Expression of CHRFAM7A and CHRNA7 in neuronal cells and postmortem brain of HIV-infected patients: considerations for HIV-associated neurocognitive disorder

Despite the recent advances in antiretroviral therapy, human immunodeficiency virus type 1 (HIV-1) remains a global health threat. HIV-1 affects the central nervous system by releasing viral proteins that trigger neuronal death and neuroinflammation, and promotes alterations known as HIV-associated neurocognitive disorders (HAND). This disorder is not fully understood, and no specific treatments are available. Recently, we demonstrated that the HIV-1 envelope protein gp120(IIIB) induces a functional upregulation of the alpha 7-nicotinic acetylcholine receptor (alpha 7) in neuronal cells. Furthermore, this upregulation promotes cell death that can be abrogated with receptor antagonists, suggesting that alpha 7 may play an important role in the development of HAND. The partial duplication of the gene coding for the alpha 7, known as CHRFAM7A, negatively regulates alpha 7 expression but its role in HIV infection has not been studied.
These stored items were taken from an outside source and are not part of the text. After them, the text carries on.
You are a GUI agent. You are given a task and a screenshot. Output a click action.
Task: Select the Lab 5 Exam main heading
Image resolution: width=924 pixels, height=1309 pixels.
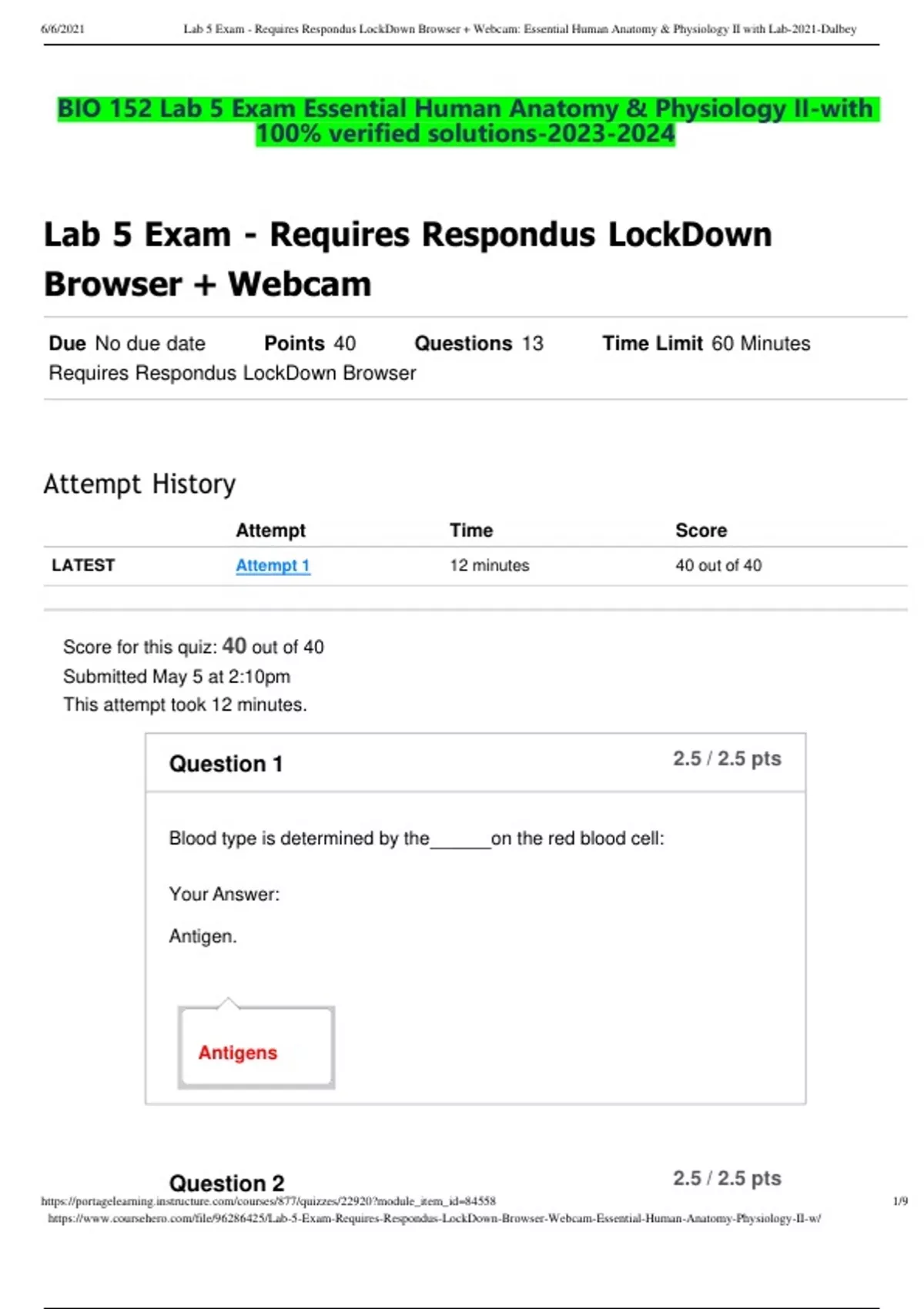407,259
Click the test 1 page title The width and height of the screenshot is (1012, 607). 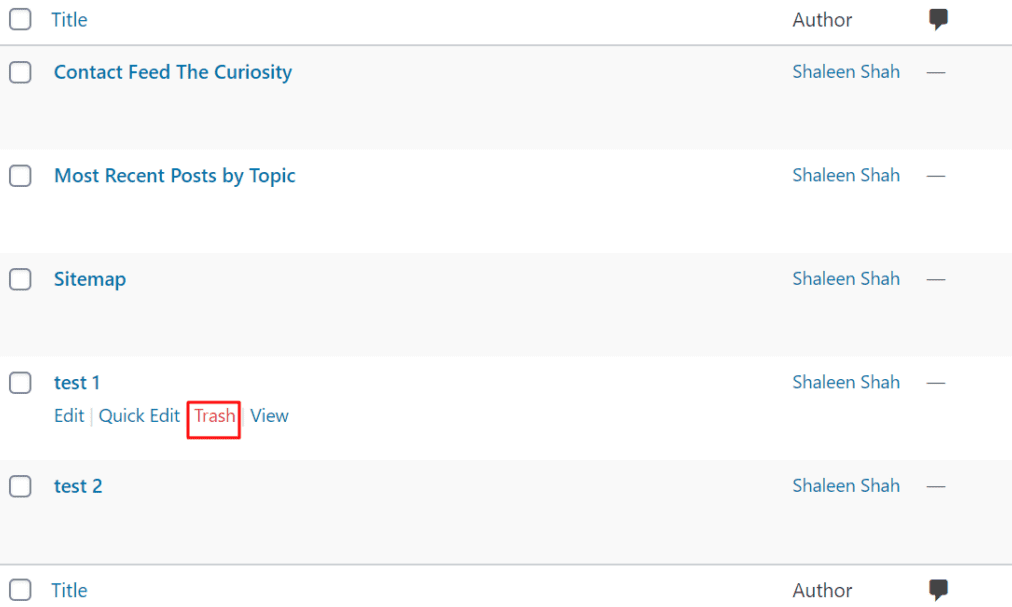[77, 383]
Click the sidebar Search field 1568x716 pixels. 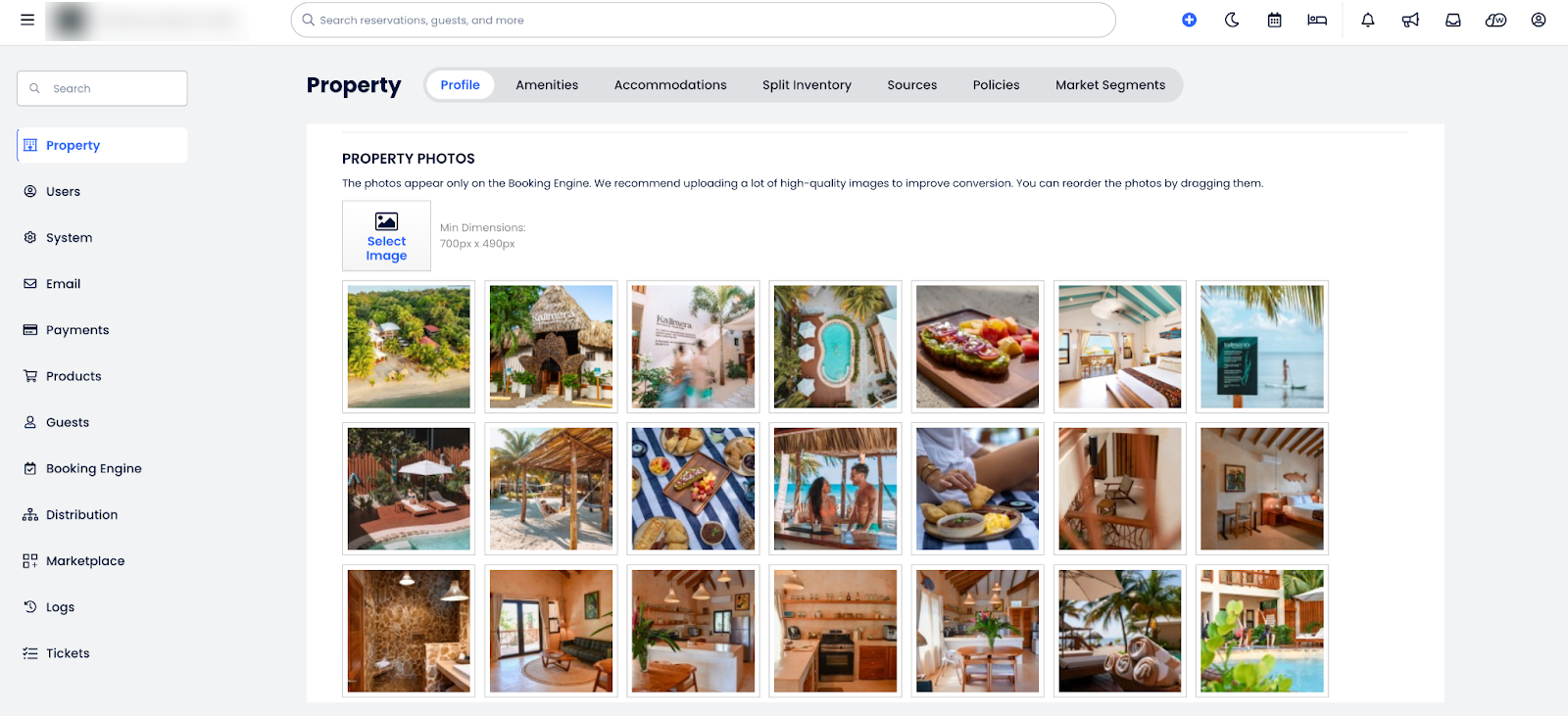(x=102, y=88)
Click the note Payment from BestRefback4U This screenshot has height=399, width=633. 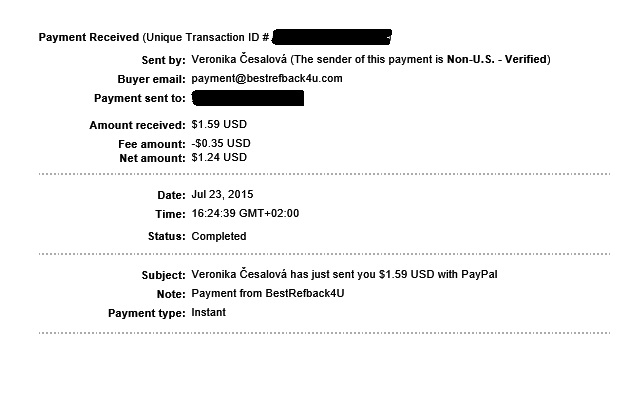tap(268, 294)
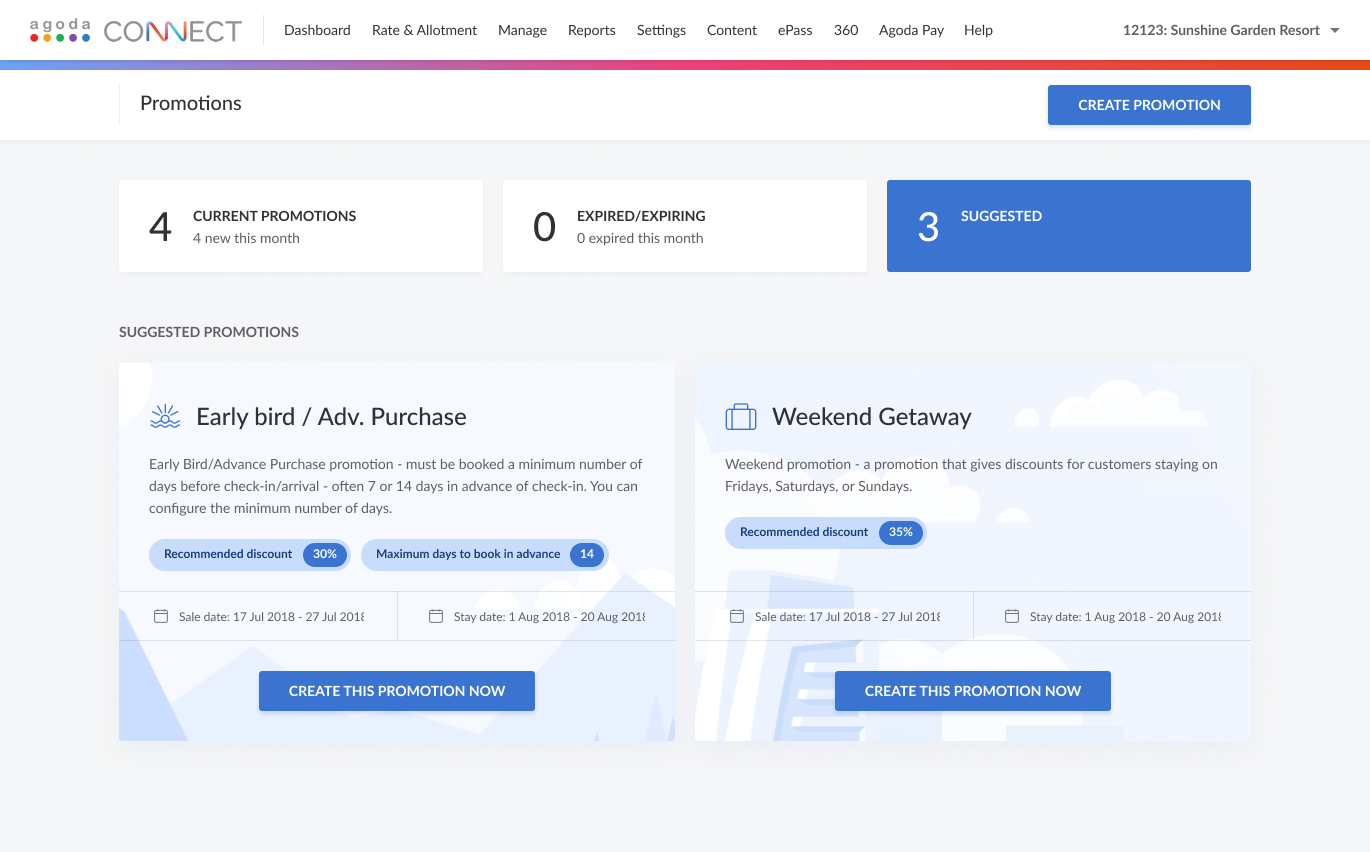Click the Agoda Connect logo

pyautogui.click(x=136, y=31)
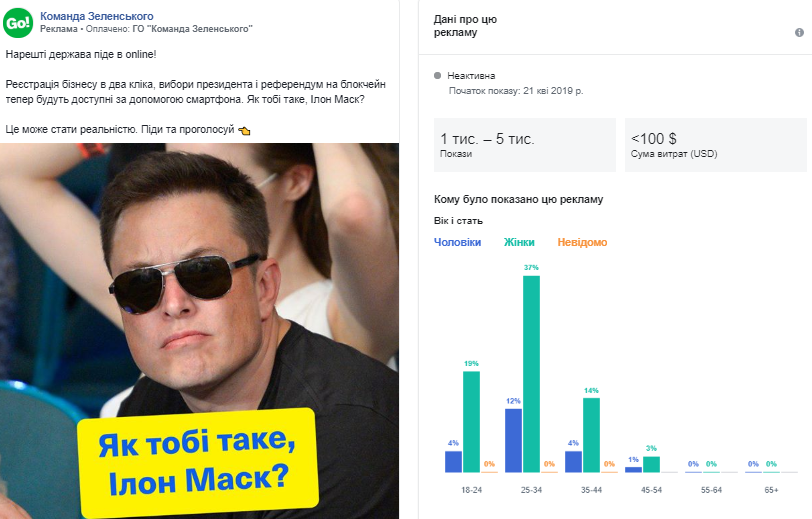Click the 45-54 age group axis label
Screen dimensions: 812x519
651,490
Hence, we studied both CHRNA7 and CHRFAM7A regulation patterns in various gp120(IIIB) in vitro conditions. In addition, we measured CHRNA7 and CHRFAM7A expression levels in postmortem brain samples from patients suffering from different stages of HAND. Our results demonstrate the induction of CHRNA7 expression accompanied by a significant downregulation of CHRFAM7A in neuronal cells when exposed to pathophysiological concentrations of gp120(IIIB). Our results suggest a dysregulation of CHRFAM7A and CHRNA7 expressions in the basal ganglia from postmortem brain samples of HIV+ subjects and expand the current knowledge about the consequences of HIV infection in the brain.